### Passage given
Sunday, September 15, 2013

Parts Needed to Build an AR-15

The AR-15 is the most popular rifle in the US, and has been for a few years according to sales rankings.  It's popular for many reasons as I've written about in other posts.  It's flexible, available in a variety of calibers rainging from rimfire to 50 caliber.  It's a great choice for home defense.  It's the most popular choice for government agencies.  With a collapsing stock the same rifle can fit small and large shooters.  In the most common chambering of 5.56 NATO or .223 Remington it offers enough power for small and medium game hunting and light recoil since it's an intermediate power cartridge.   223 is among the most affordable centerfire rifle rounds, at least when we aren't in the middle of the great ammo panic of 2013.  Quality magazines can be had for $10 each.  All of these factors have made it the most popular rifle today.

Building an AR-15 has become quite popular.  It doesn't involve any real gunsmithing because you're just assembling parts.  There is no hand fitting needed, it's almost lego-like.  But if you want to put together something specific or save some money on a quality rifle, assembling yourself could be the way to go.

To assemble a lower you only need one special tool, a wrench to snug down the castle nut if you are using a collapsing stock. You can even get by without that by using a steady hand with a hammer and a screwdriver.  To assemble an upper you need a couple other tools I will discuss when we get to that section, but uppers that are already assembled are widely available in many configurations and are pretty affordable.

A typical stripped lower receiver
The part of the AR15 that is the “firearm” according to the BATFE is the lower receiver. This is the only part you will need to purchase or have transferred to at your local FFL. Keep in mind if you buy one online you'll have to pay the purchase price plus a shipping cost plus a transfer fee at your local FFL.  It's often cheaper to buy one your dealer has in stock.  If you want some information on the details of different brands of lower receivers you can find that here. In general, the lower receiver doesn't need to be from a premium maker, it just needs to be in spec. Prices in shops start around $120, you can spend more on one that's fancier or from a premium name.

After your lower is purchased, you'll need the following items to complete your rifle:
Lower Parts Kit (commonly called the LPK)
Stock and Stock Kit
Barreled Upper Receiver or individual parts
Sights and/or Optic

A LPK is a standard offering that contains all the parts to complete your lower. It's comprised of a variety of pins, springs, buttons, the trigger assembly and the grip.  If you buy it from a reputable manufacturer it should work perfectly. The difference between cheap LPK's, like a DPMS, and ones that cost more, like Rock River, can be felt in the trigger.  Other than the trigger, parts are parts.  A nicely finished trigger makes a rifle easier to shoot accurately so it may be worth it to spring for a LPK with a nice trigger.  Some LPK's are offered without trigger assemblies allowing you to pick a trigger for yourself.  The ALG offerings are a very nice option that's pretty affordable.

### Direction 1
In the post on building an AR-15, which part does the BATFE treat as the firearm?
### Direction 2
Write the next part of the post on building an AR-15, picking up after its last sentence.

### Data block
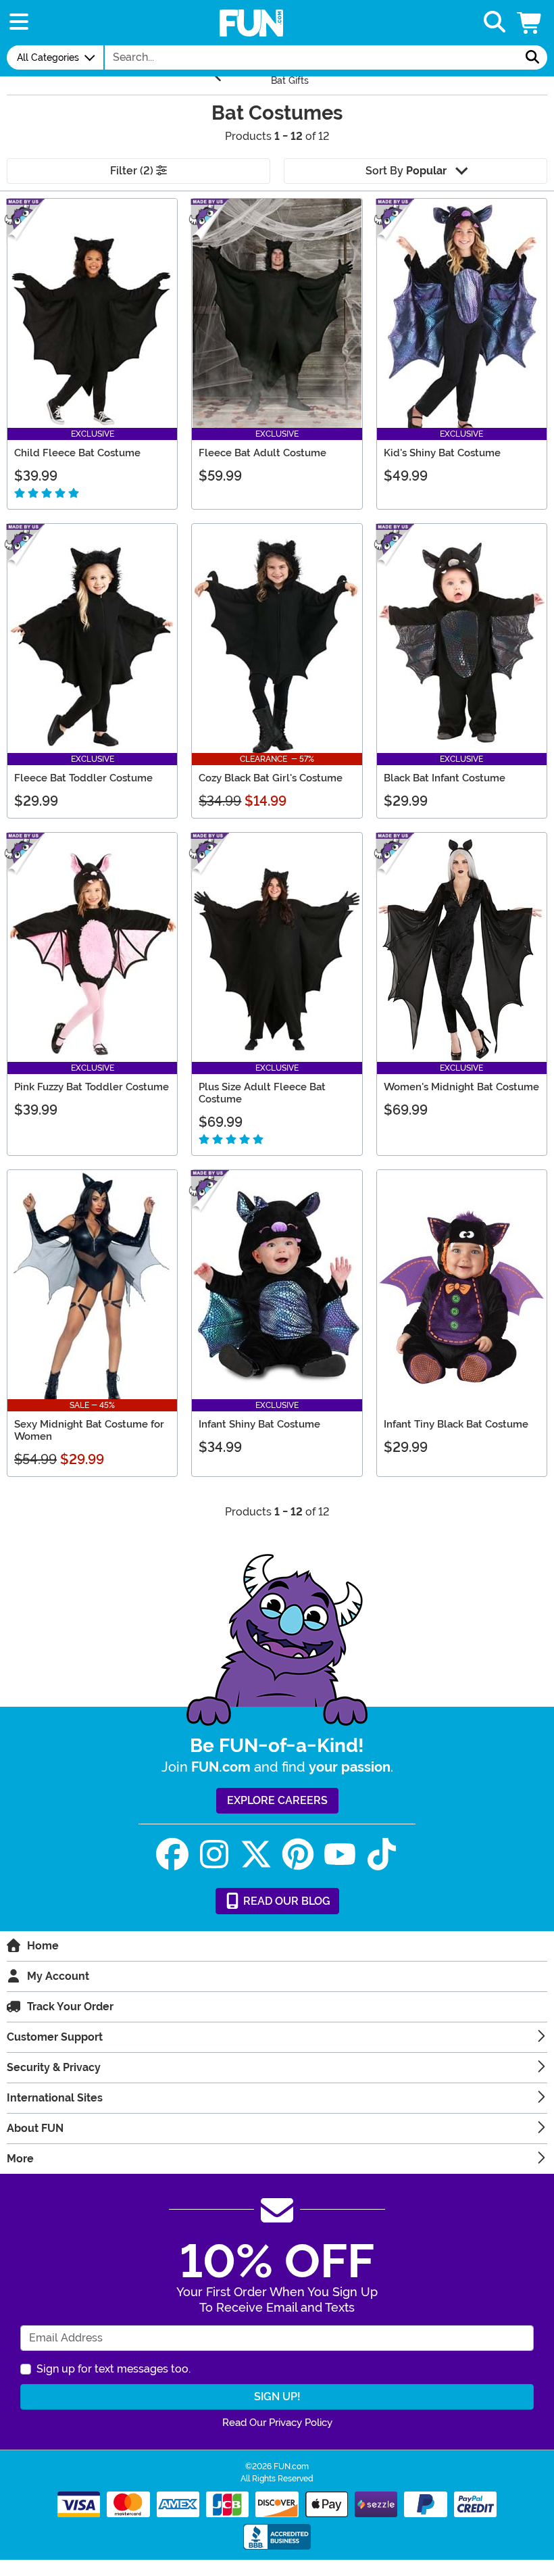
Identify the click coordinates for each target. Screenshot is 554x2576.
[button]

### Written answer 1
The lower receiver.

### Written answer 2
Another thing to consider the grip.  Most LPK's come with a standard black A2 grip. It's hard an plasticky and kinda suck.  There are options available that offer a better fit for the hand, or an enclosed storage space or an angle that's more comfortable for the wrist.  You can sometimes find LPK's that have other grips.  If it's a part you want to replace later, it's easy enough to change out the grip later on.

One part people can forget when building out their AR-15 is the buffer tube (also called the receiver extension). This part attaches to the rear of the lower receiver and it contains the buffer spring and buffer (which you will also need unless you purchase a stock kit that includes them) and the stock slides onto it. You can purchase a stock kit that contains the Stock, buffer tube, buffer spring, buffer, endplate and castle nutor you can buy the parts separately.  There are a couple things to consider when choosing these parts.  Primarily is the stock, if you want a stock that has storage or other features this is the time to do it.  You can get a standard carbine buffer, or you may find a heavy buffer works better for your application.  You can read about buffers and springs here, here and here.  You don't need to get too worked up, a carbine buffer that comes in a kit is going to work just fine.

Another item some people change out is the endplate.  You can get an endplate that offers a stock attachment if that wish to run a single point stock.  There are a number of choices you can use.  This part is best installed during the initial build, it can be a bit of a pain to swap out later.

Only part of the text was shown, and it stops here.